Reverse engineering is a field mainly for researches and antivirus companies who are interested in finding exploitation techniques, discover new encryption methods or finding encryption keys. They are also interested in finding new de-obfuscation techniques and investigating C&C communications. Therefore, they know how to do a completely reverse engineering with techniques such as static analysis, dynamic analysis, automated analysis, even manual analysis as well. Thus, knowing and picking the right tools is very important for reverse engineering.
There are many reverse engineering tools, some free and others commercials. For instance, the most popular static analysis tool for reverse engineering is IDA Pro, which is useful for Hex rays decompiling, but if we are newbies, we can use Radare2 for free and Linux commands like strings, file or otool. However, there are many more static analysis tools like PeiD, PEStudio, PE32, etc. On the other hand, there are many dynamic analysis tools like Immutiny debugger, OllyDbg, Sysmon, Regshot or the popular Wireshark/TCPdump.
Sandboxing is another kind of dynamic analysis tool very popular and useful today. There are free online sandboxes like Malwr, Hybrid-analysis, DeepViz or VirusTotal, and there are also commercial sandboxes like FortiSandbox in the cloud or as an appliance on-site. Of course, local sandboxes, or on-premise, are better than online sandboxes because it is faster to upload the file to the sandbox and, as a result, we’ll have the results faster too. In addition, local sandboxes are more customized than online sandboxes because we can choose the language of the operating system and other kind of variables for better analysis.
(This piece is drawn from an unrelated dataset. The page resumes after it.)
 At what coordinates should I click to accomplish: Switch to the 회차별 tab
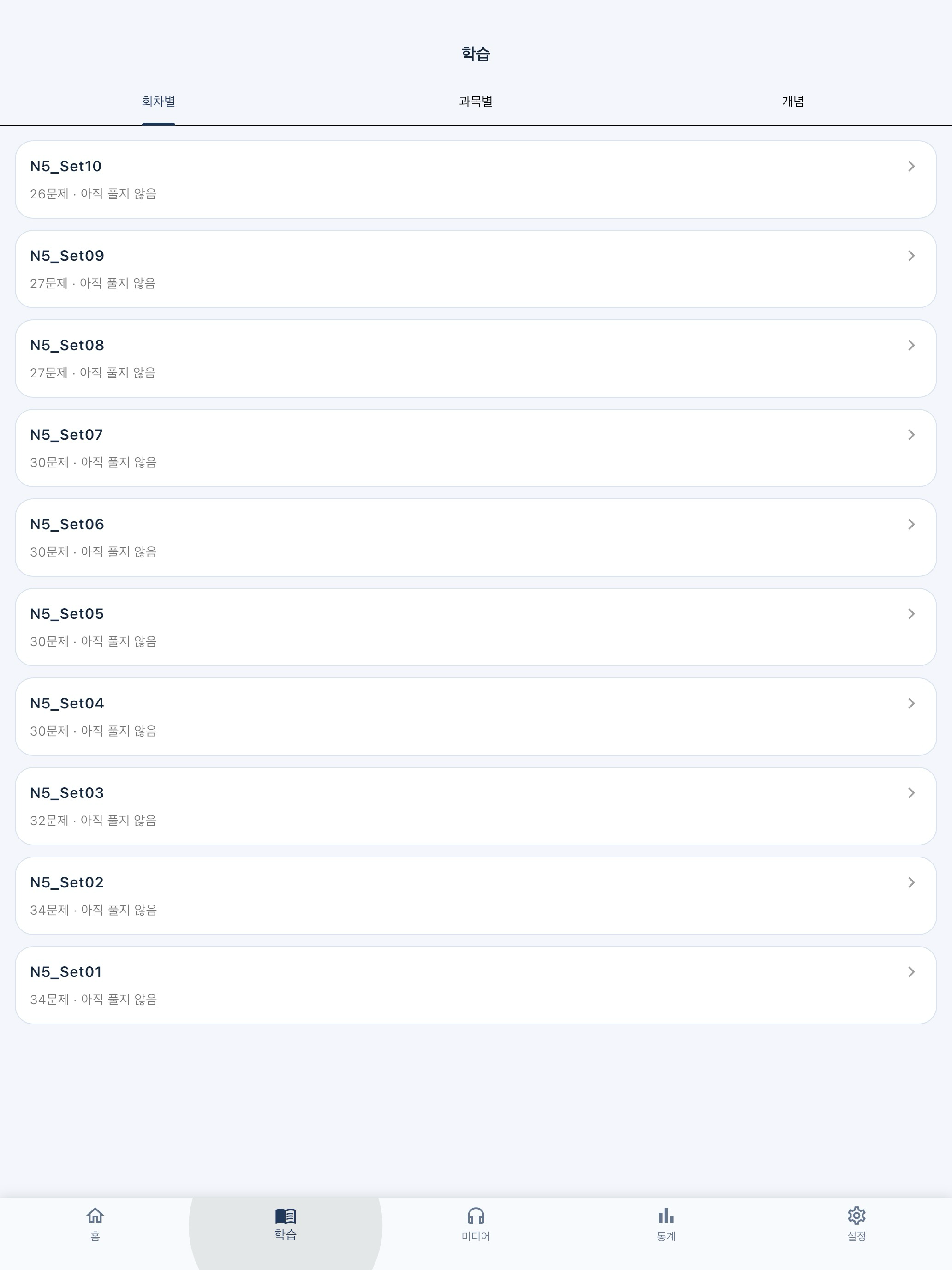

If we don’t have a deep knowledge about malware analysis and we don’t have enough resources either, we can use Cuckoo Sandbox for reverse engineering malware. It is an automated malware analysis system which is able to analyse any malicious file under Windows, OS X, Linux and Android. Cuckoo is a free sandbox and 100% open source that easily integrates with our existing frameworks and storages with the data we want, in the way we want, with the format we want. Therefore, it’s highly recommended to have a Sandbox in our infrastructure then Cuckoo Sandbox is better than nothing. It’s another barrier for better security.
There are many others tools which help us to know what is happening in our infrastructure like OTX, which is the Collective Intelligence Framework of Alienvault and where we can subscribe to Pulses to exchange indicators of compromise with our USM or OSSIM. On the other hand, we can also search for IP or domain reputation in online services like FortiGuard.
Regards my friends and remember, reverse engineering malware is a subfield inside the security field which should be taken into account to protect our information.